### DIRECTIONS
Output the listing below in full, exactly as written.

Segment Start: AVAILABLE RECORDS

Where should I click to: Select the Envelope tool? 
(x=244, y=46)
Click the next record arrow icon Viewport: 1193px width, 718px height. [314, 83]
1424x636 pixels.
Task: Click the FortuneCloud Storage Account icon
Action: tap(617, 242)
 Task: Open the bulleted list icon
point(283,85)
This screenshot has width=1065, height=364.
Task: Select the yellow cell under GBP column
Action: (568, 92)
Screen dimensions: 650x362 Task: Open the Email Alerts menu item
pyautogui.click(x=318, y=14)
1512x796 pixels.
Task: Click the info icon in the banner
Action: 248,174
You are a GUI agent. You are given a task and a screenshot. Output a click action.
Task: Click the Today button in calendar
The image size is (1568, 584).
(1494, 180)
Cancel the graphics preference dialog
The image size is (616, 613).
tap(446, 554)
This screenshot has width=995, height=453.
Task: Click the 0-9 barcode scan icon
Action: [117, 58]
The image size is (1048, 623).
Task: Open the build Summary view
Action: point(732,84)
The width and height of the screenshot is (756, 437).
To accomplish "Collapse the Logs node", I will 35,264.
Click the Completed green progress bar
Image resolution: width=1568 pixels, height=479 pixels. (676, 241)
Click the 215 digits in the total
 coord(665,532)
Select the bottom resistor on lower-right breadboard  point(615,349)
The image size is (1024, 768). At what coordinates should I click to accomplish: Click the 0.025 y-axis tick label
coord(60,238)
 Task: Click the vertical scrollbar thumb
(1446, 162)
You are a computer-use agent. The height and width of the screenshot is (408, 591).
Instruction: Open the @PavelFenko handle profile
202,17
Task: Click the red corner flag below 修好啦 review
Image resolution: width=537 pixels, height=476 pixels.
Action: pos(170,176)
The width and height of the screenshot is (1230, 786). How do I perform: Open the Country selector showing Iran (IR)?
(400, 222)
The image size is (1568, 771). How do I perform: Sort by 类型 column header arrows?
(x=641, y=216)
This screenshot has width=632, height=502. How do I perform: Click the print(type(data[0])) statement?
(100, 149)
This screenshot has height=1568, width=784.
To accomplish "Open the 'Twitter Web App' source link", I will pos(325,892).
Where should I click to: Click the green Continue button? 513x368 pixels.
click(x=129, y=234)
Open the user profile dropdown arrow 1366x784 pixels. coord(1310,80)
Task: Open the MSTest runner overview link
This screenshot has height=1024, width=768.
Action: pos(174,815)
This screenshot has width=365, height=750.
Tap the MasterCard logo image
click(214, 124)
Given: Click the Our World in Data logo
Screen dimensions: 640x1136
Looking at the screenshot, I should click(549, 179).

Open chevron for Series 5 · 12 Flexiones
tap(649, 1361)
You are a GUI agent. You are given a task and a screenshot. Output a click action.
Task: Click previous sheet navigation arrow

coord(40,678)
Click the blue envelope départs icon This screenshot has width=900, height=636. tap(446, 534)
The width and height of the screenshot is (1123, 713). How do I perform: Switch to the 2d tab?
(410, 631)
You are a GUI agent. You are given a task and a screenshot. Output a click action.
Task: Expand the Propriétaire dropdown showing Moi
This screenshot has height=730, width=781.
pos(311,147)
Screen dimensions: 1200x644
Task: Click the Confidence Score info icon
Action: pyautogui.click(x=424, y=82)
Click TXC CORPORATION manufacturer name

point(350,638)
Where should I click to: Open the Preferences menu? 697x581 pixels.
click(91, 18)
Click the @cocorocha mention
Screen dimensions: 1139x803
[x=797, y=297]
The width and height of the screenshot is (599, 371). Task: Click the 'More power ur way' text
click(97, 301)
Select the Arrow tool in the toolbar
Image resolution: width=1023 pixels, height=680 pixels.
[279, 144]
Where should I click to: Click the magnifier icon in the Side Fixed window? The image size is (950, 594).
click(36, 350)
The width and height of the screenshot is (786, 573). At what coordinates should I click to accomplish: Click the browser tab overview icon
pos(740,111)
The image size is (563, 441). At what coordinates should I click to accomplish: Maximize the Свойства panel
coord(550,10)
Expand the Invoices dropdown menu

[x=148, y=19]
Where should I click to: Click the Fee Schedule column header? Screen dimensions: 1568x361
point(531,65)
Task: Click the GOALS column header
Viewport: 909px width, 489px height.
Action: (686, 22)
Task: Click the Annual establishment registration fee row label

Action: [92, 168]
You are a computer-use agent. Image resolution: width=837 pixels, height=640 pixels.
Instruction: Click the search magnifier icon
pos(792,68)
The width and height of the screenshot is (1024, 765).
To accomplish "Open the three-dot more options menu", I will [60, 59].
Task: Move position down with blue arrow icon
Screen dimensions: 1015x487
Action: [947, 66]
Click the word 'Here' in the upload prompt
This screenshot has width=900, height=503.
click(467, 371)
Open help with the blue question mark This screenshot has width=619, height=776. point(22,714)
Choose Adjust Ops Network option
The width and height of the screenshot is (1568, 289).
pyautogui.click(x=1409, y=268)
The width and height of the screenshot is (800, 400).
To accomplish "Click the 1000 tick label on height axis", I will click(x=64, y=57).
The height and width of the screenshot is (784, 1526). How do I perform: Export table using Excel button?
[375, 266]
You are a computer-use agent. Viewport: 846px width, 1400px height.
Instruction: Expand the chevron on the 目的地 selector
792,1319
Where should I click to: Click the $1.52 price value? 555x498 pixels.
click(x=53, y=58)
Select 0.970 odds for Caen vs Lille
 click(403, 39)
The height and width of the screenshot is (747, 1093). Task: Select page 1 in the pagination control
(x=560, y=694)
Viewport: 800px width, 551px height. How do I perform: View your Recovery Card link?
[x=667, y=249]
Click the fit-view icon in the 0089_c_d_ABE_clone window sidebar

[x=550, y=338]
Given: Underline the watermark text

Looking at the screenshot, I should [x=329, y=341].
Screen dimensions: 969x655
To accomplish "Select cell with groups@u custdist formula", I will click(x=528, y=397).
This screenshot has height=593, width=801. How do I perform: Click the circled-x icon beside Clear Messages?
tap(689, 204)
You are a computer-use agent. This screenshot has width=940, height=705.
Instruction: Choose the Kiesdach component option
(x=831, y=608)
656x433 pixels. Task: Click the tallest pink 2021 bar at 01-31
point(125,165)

Segment End: AVAILABLE RECORDS

### ANSWER SECTION
Where should I click to: Select the Envelope tool? 
(x=244, y=46)
Click the next record arrow icon Viewport: 1193px width, 718px height. [314, 83]
1424x636 pixels.
Task: Click the FortuneCloud Storage Account icon
Action: tap(617, 242)
 Task: Open the bulleted list icon
point(283,85)
This screenshot has width=1065, height=364.
Task: Select the yellow cell under GBP column
Action: (568, 92)
Screen dimensions: 650x362 Task: Open the Email Alerts menu item
pyautogui.click(x=318, y=14)
1512x796 pixels.
Task: Click the info icon in the banner
Action: 248,174
You are a GUI agent. You are given a task and a screenshot. Output a click action.
Task: Click the Today button in calendar
The image size is (1568, 584).
(1494, 180)
Cancel the graphics preference dialog
The image size is (616, 613).
tap(446, 554)
This screenshot has width=995, height=453.
Task: Click the 0-9 barcode scan icon
Action: [117, 58]
The image size is (1048, 623).
Task: Open the build Summary view
Action: point(732,84)
The width and height of the screenshot is (756, 437).
To accomplish "Collapse the Logs node", I will 35,264.
Click the Completed green progress bar
Image resolution: width=1568 pixels, height=479 pixels. (676, 241)
Click the 215 digits in the total
 coord(665,532)
Select the bottom resistor on lower-right breadboard  point(615,349)
The image size is (1024, 768). At what coordinates should I click to accomplish: Click the 0.025 y-axis tick label
coord(60,238)
 Task: Click the vertical scrollbar thumb
(1446, 162)
You are a computer-use agent. The height and width of the screenshot is (408, 591).
Instruction: Open the @PavelFenko handle profile
202,17
Task: Click the red corner flag below 修好啦 review
Image resolution: width=537 pixels, height=476 pixels.
Action: pos(170,176)
The width and height of the screenshot is (1230, 786). How do I perform: Open the Country selector showing Iran (IR)?
(400, 222)
The image size is (1568, 771). How do I perform: Sort by 类型 column header arrows?
(x=641, y=216)
This screenshot has width=632, height=502. How do I perform: Click the print(type(data[0])) statement?
(100, 149)
This screenshot has height=1568, width=784.
To accomplish "Open the 'Twitter Web App' source link", I will pos(325,892).
Where should I click to: Click the green Continue button? 513x368 pixels.
click(x=129, y=234)
Open the user profile dropdown arrow 1366x784 pixels. coord(1310,80)
Task: Open the MSTest runner overview link
This screenshot has height=1024, width=768.
Action: pos(174,815)
This screenshot has width=365, height=750.
Tap the MasterCard logo image
click(214, 124)
Given: Click the Our World in Data logo
Screen dimensions: 640x1136
Looking at the screenshot, I should click(549, 179).

Open chevron for Series 5 · 12 Flexiones
tap(649, 1361)
You are a GUI agent. You are given a task and a screenshot. Output a click action.
Task: Click previous sheet navigation arrow

coord(40,678)
Click the blue envelope départs icon This screenshot has width=900, height=636. tap(446, 534)
The width and height of the screenshot is (1123, 713). How do I perform: Switch to the 2d tab?
(410, 631)
You are a GUI agent. You are given a task and a screenshot. Output a click action.
Task: Expand the Propriétaire dropdown showing Moi
This screenshot has height=730, width=781.
pos(311,147)
Screen dimensions: 1200x644
Task: Click the Confidence Score info icon
Action: pyautogui.click(x=424, y=82)
Click TXC CORPORATION manufacturer name

point(350,638)
Where should I click to: Open the Preferences menu? 697x581 pixels.
click(91, 18)
Click the @cocorocha mention
Screen dimensions: 1139x803
[x=797, y=297]
The width and height of the screenshot is (599, 371). Task: Click the 'More power ur way' text
click(97, 301)
Select the Arrow tool in the toolbar
Image resolution: width=1023 pixels, height=680 pixels.
[279, 144]
Where should I click to: Click the magnifier icon in the Side Fixed window? The image size is (950, 594).
click(36, 350)
The width and height of the screenshot is (786, 573). At what coordinates should I click to accomplish: Click the browser tab overview icon
pos(740,111)
The image size is (563, 441). At what coordinates should I click to accomplish: Maximize the Свойства panel
coord(550,10)
Expand the Invoices dropdown menu

[x=148, y=19]
Where should I click to: Click the Fee Schedule column header? Screen dimensions: 1568x361
point(531,65)
Task: Click the GOALS column header
Viewport: 909px width, 489px height.
Action: (686, 22)
Task: Click the Annual establishment registration fee row label

Action: [92, 168]
You are a computer-use agent. Image resolution: width=837 pixels, height=640 pixels.
Instruction: Click the search magnifier icon
pos(792,68)
The width and height of the screenshot is (1024, 765).
To accomplish "Open the three-dot more options menu", I will [60, 59].
Task: Move position down with blue arrow icon
Screen dimensions: 1015x487
Action: [947, 66]
Click the word 'Here' in the upload prompt
This screenshot has width=900, height=503.
click(467, 371)
Open help with the blue question mark This screenshot has width=619, height=776. point(22,714)
Choose Adjust Ops Network option
The width and height of the screenshot is (1568, 289).
pyautogui.click(x=1409, y=268)
The width and height of the screenshot is (800, 400).
To accomplish "Click the 1000 tick label on height axis", I will click(x=64, y=57).
The height and width of the screenshot is (784, 1526). How do I perform: Export table using Excel button?
[375, 266]
You are a computer-use agent. Viewport: 846px width, 1400px height.
Instruction: Expand the chevron on the 目的地 selector
792,1319
Where should I click to: Click the $1.52 price value? 555x498 pixels.
click(x=53, y=58)
Select 0.970 odds for Caen vs Lille
 click(403, 39)
The height and width of the screenshot is (747, 1093). Task: Select page 1 in the pagination control
(x=560, y=694)
Viewport: 800px width, 551px height. How do I perform: View your Recovery Card link?
[x=667, y=249]
Click the fit-view icon in the 0089_c_d_ABE_clone window sidebar

[x=550, y=338]
Given: Underline the watermark text

Looking at the screenshot, I should [x=329, y=341].
Screen dimensions: 969x655
To accomplish "Select cell with groups@u custdist formula", I will click(x=528, y=397).
This screenshot has height=593, width=801. How do I perform: Click the circled-x icon beside Clear Messages?
tap(689, 204)
You are a computer-use agent. This screenshot has width=940, height=705.
Instruction: Choose the Kiesdach component option
(x=831, y=608)
656x433 pixels. Task: Click the tallest pink 2021 bar at 01-31
point(125,165)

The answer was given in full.